Identity Design
Various branding and logo designs
Art Direction | Visual Identity | Strategy
Some words of Wisdom from Sagi Haviv, a partner and designer at Chermayeff & Geismar & Haviv, a brand design firm behind many of the world’s most recognizable logos
What’s a Good Logo?
There are a lot of misconceptions about what logos should be or should look like. Many people feel a logo should be pretty, or say a lot about the company, or be well-liked. According to Sagi, these are just simply not true.
A good logo needs to be three things: appropriate, distinct and memorable, and simple. The magic happens when a logo is distinctive and simple. It needs to be recognizable and translatable across platforms. One way you could test the simplicity and distinctiveness of a logo is to try and draw it by hand from memory.
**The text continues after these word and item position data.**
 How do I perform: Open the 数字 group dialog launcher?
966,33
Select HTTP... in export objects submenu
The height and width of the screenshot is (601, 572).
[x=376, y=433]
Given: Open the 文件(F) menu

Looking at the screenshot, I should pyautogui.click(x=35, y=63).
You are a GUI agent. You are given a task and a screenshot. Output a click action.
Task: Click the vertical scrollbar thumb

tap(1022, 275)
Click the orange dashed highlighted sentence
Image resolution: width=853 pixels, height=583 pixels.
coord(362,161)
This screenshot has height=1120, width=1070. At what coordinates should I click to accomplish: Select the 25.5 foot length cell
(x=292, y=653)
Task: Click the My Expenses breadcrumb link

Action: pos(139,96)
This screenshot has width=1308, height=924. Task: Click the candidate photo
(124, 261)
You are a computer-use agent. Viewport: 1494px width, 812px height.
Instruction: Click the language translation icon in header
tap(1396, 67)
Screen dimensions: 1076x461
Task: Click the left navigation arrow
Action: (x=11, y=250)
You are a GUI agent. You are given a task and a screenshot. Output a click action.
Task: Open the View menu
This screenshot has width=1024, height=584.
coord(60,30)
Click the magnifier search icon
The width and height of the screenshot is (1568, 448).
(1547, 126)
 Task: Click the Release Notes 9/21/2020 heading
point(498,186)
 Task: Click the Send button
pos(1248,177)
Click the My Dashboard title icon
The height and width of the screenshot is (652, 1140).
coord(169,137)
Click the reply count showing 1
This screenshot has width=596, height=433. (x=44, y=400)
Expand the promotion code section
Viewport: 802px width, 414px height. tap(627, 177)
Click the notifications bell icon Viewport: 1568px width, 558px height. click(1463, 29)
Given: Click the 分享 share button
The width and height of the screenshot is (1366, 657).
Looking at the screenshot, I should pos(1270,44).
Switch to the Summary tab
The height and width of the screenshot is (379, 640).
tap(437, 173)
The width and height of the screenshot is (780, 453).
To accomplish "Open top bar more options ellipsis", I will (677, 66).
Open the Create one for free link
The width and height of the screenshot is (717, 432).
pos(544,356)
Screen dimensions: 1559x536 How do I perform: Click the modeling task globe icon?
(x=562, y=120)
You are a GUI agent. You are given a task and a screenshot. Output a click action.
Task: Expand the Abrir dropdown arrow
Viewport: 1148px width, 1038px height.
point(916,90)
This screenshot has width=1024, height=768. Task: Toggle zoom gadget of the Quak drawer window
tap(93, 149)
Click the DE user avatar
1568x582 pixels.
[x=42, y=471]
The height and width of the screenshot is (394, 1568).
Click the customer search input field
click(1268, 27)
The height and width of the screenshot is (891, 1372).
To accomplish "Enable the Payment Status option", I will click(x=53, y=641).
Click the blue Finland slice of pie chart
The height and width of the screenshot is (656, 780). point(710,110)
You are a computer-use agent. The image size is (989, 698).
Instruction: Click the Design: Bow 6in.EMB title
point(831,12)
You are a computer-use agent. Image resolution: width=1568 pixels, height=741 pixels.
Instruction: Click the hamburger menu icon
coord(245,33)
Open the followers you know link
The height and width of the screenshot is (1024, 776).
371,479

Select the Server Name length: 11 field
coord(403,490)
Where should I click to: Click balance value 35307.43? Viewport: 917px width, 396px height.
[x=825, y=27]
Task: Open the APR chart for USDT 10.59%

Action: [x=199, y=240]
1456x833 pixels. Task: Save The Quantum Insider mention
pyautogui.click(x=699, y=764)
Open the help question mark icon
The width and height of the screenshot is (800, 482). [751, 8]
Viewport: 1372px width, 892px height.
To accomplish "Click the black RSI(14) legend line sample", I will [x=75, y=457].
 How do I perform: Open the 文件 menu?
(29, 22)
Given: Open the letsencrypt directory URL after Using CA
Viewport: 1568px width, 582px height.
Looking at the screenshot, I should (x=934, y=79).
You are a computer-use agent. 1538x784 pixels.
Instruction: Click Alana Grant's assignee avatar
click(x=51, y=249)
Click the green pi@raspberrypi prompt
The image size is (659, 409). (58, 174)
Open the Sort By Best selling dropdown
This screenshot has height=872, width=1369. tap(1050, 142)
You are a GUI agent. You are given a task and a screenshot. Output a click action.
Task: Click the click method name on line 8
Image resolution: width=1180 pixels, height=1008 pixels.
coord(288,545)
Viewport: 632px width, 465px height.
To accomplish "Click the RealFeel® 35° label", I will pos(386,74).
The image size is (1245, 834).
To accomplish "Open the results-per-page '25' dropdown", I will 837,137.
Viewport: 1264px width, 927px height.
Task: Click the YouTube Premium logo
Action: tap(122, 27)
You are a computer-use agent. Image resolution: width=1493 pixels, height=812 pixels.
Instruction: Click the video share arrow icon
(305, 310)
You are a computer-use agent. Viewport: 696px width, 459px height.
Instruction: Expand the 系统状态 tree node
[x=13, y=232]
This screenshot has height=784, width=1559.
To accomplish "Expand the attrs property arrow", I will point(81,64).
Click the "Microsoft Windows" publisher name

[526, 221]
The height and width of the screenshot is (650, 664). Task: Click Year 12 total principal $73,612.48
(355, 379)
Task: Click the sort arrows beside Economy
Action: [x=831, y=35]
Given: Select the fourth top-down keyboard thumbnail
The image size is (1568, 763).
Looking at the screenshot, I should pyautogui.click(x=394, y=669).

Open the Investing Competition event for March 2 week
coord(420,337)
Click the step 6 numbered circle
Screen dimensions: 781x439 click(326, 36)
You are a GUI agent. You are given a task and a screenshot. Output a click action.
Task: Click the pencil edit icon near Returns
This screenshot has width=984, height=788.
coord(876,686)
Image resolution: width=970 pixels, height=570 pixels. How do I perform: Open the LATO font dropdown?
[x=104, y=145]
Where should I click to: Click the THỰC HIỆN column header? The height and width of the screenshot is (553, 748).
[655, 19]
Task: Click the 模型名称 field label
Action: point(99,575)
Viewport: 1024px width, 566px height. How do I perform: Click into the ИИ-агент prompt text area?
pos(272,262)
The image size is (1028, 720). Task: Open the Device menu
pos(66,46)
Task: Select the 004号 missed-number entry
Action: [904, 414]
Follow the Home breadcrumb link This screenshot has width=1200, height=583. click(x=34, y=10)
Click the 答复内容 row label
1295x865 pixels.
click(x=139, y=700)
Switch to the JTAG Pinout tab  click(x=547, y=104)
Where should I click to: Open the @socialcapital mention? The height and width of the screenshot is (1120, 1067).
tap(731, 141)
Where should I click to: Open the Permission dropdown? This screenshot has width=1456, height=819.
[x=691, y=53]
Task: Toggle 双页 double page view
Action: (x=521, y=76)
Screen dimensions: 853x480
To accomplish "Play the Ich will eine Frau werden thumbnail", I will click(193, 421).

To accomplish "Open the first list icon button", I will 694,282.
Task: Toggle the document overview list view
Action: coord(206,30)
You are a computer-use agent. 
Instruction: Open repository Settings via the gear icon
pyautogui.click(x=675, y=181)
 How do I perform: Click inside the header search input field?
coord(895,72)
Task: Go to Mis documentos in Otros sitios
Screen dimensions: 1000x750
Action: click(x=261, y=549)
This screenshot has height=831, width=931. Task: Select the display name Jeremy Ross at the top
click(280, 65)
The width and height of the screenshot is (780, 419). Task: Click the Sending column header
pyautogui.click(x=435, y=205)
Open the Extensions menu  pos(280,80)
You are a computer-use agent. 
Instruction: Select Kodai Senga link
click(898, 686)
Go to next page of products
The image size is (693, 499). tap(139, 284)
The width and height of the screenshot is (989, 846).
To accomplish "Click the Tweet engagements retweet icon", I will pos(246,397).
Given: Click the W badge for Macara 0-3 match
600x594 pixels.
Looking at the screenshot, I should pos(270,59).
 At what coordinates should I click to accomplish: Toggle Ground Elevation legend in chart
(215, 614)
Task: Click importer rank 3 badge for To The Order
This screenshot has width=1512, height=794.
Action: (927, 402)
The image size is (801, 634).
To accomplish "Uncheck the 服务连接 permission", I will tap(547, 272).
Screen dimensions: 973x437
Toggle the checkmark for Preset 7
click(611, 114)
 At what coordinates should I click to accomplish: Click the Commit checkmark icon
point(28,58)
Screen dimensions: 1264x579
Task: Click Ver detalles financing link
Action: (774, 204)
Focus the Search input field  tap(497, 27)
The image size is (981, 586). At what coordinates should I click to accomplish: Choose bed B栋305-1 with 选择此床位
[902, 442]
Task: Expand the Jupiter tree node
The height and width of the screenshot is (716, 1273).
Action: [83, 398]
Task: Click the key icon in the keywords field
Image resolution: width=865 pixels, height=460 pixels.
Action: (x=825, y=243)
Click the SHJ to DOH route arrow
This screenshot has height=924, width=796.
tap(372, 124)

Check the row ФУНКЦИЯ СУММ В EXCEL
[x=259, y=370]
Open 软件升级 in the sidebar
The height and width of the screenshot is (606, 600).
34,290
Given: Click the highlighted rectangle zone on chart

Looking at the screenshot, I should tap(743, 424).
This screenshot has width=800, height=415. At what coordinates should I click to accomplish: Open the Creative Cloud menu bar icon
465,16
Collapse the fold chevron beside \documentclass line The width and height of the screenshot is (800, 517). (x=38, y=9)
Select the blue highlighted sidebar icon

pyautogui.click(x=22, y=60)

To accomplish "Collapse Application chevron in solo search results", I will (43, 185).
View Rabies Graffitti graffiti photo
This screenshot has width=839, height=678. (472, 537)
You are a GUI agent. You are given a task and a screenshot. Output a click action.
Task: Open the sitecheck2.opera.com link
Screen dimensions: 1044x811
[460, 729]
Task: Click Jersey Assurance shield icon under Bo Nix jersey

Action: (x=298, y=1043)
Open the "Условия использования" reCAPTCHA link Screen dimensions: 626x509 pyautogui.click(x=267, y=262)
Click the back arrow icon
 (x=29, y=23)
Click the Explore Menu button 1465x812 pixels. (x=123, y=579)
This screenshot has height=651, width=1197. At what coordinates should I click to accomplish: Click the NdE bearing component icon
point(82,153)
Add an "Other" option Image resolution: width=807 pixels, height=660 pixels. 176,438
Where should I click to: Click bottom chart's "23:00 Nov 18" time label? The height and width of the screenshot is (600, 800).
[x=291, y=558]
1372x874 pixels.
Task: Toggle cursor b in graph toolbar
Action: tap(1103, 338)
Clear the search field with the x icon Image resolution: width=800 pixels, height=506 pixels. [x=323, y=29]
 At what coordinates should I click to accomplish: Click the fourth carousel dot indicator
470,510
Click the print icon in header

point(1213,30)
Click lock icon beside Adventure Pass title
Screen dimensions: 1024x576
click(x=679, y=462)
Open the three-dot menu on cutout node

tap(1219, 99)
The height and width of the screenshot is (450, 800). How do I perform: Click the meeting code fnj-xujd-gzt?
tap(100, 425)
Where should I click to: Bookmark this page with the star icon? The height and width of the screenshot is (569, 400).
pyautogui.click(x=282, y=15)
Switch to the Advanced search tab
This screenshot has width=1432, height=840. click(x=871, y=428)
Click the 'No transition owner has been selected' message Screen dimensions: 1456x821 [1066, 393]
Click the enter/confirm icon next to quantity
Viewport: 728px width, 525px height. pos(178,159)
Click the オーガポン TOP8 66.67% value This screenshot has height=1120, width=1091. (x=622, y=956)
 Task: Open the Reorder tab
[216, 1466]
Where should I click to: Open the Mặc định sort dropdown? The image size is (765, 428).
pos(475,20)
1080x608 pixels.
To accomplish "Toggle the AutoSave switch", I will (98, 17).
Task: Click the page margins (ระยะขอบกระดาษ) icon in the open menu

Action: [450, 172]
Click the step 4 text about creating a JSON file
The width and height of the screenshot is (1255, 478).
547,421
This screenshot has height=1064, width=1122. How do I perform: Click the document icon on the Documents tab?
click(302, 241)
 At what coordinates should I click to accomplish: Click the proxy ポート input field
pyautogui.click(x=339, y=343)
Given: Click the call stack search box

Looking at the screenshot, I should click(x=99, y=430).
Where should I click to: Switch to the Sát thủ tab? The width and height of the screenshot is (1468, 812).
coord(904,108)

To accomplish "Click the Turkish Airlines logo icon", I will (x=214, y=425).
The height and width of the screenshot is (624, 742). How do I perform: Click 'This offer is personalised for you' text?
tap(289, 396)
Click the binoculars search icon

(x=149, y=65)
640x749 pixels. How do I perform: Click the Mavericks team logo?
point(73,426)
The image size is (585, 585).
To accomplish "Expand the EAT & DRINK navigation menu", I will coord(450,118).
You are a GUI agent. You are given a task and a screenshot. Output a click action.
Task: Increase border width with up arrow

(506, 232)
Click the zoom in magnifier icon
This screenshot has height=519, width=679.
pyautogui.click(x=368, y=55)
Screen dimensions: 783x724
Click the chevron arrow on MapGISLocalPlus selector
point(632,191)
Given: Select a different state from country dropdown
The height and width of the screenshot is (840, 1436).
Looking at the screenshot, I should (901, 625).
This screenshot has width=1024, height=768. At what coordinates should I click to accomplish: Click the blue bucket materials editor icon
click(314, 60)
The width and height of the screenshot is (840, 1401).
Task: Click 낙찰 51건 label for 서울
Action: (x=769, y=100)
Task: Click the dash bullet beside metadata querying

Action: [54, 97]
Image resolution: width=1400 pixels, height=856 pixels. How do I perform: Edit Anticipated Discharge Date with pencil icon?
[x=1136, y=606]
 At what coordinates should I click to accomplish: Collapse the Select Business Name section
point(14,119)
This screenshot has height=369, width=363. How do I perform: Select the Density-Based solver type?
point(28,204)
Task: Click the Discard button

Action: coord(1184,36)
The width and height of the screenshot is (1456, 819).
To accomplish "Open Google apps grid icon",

A bad logo, then, is rather complicated and out of tune with the brand’s personality. It’s not reflective of the company, and it tries to be too many things.
What a Logo Is, and What It Isn’t
A logo is not communication. It’s identification. It’s the period at the end of a sentence; not the sentence itself. This is why simplicity of the logo is so important.
The simpler a logo is, the more recognizable it becomes, and the easier it is for us to identify what company that logo represents. The point of the logo is that it endures over time.